Other cats have come and gone in the almost 15 years of the colony, which I named Catcatcher Corner.

There are 8 cats living there now, and the group dynamics have changed from a feral colony to a more domesticated group.

Currently, the oldest cat and oldest resident is Georgia, who came from upstate New York when her owners moved to South Carolina in 2008. They were cat lovers whose income didn’t match their desire to help cats. They moved south with approximately 12 cats, and most of them weren’t spayed or neutered. I took 4 of her female cats, had them vetted, and found homes for the two kittens and kept Georgia and her sister Cali. I estimate Georgia is about 15 years old.

Next we have Jersey and Joey, littermates who came from a litter of six that were left in a cardboard box on a local walking trail in 2012. They were so newly born that their umbilical cords were still attached.

Sue’s mother brought her litter here about 8 years ago. There were 6 in that group. I had to trap them all with the exception of Richard Parker, who seemed to be the runt of the group and could be scooped up. Richard Parker and several of the kittens were rehomed. Sue is the remaining member of that group.

Pop-Up was a stray at a friend’s house. He’s probably about 4 years old.He was friendly but was having trouble integrating with that group, so we brought him here. He is super-friendly, but has issues with social cues, and he offends the other cats by ignoring the social greetings and being over-friendly. He currently lives in an outdoor condo with Tortie, a long-haired tortoiseshell, probably about 3 years old, who came from my place of work. She showed up there about two years ago, very semi-feral, but the vet discovered that she was already spayed. She and Pop get along really well. She’s still semi-feral, so the outdoor condo is the best for her with that long coat. She needs regular brushing, and there’s no way I could keep the mats at bay unless she’s confined.

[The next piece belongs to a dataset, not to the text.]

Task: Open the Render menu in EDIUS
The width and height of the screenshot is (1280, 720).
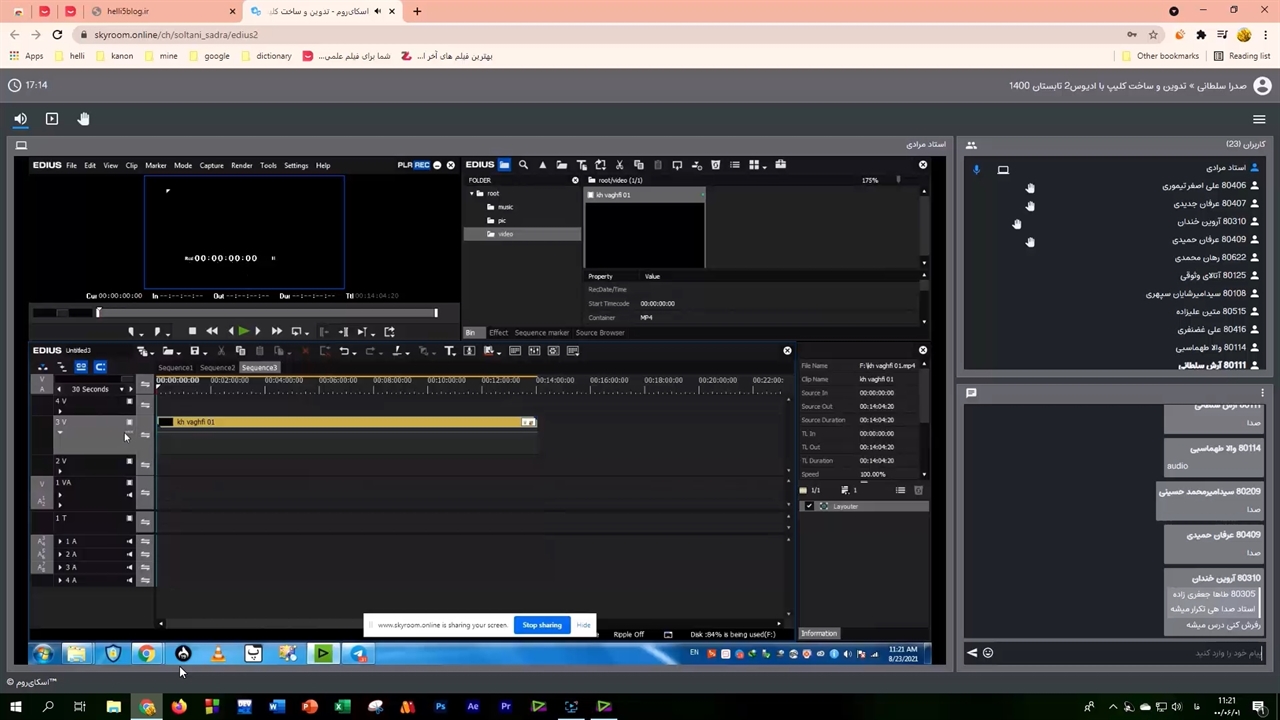Action: pos(241,165)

The last two are The Butter and Basil Cowper. The Butter, maybe 6 years old, showed up at the same friend’s house about 2 years before Pop-Up. Butter also has issues with social greetings. He has a head-tilt and a concentrated state, and, although he’s friendly, he doesn’t send that message to other cats. Basil came to live here in the woods about the same time as Pop-Up. I set the trap for two years before he finally went in. I can’t know how old he is, but he seems to be geriatric. My friend named Butterscotch but called him The Butter. I named Basil Cowper for a historical figure during the revolution who actually owned property about 20 minutes away, but it was confiscated after the revolution because he was a British subject. He was from Scotland, so let’s guess he was a redhead, and Basil the Cat is also a ginger.


How did you come to provide this space for the cats?

In 2002, I started working part-time for a luxury boarding kennel. I worked all the positions, including the front desk. I met so many people who would moan that they loved animals so much, and they wanted to have a farm or a bit of land in the country where the animals could run and play. So I would reply, “Then you should do that.” They would respond with something like, “Oh I can’t”, or “My husband is allergic”, or “I’d have to sell my house”. So I’d pop off back to them something like “Why not?” or “Your husband can take allergy shots” or “So sell the house if that’s your dream to help animals.” You can imagine that this didn’t sit well with some people.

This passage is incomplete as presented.